Background information
- Born: February 11, 1956 (age 69) Los Angeles, California, U.S.
- Genres: Avant-garde jazz, electronic
- Occupation: Musician
- Instrument: Guitar
- Years active: 1980s–present
- Labels: ECM, Cuneiform, Rune Grammofon
- Website: raoulbjorkenheim.com

= Raoul Björkenheim =

American jazz guitarist

Raoul Melvin Björkenheim (born February 11, 1956) is a Finnish-American jazz guitarist, who has lived in Helsinki, New York, and Los Angeles.

His mother is Finnish-American actress Taina Elg. In his teens he moved to Finland. He attended the Helsinki Conservatory and the Berklee School of Music. His professional career began in the 1980s with Finnish jazz drummer Edward Vesala. After recording three albums with Vesala, he formed Krakatau. During the 1990s he reduced the band to a trio. He recorded an album with guitarist Nicky Skopelitis that was produced by Bill Laswell.

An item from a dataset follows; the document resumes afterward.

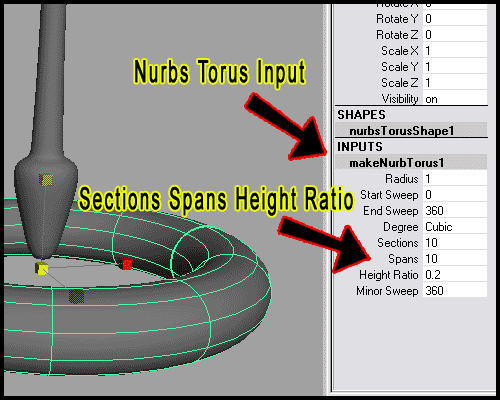
Task: Click the blue Z-axis manipulator cube
Action: [77, 296]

Björkenheim has composed for the Finnish Radio Symphony Orchestra, Helsinki Philharmonic Orchestra, and the UMO Jazz Orchestra and worked as a soloist with the Avanti! Chamber Orchestra and Tampere Philharmonic Orchestra. He recorded three albums for Rune Grammofon in the Scorch Trio with Ingebrigt Håker Flaten (bass) and Paal Nilssen-Love (drums). Other collaborators include Hamid Drake, William Parker, Kalle Kalima, and the band Kvalda.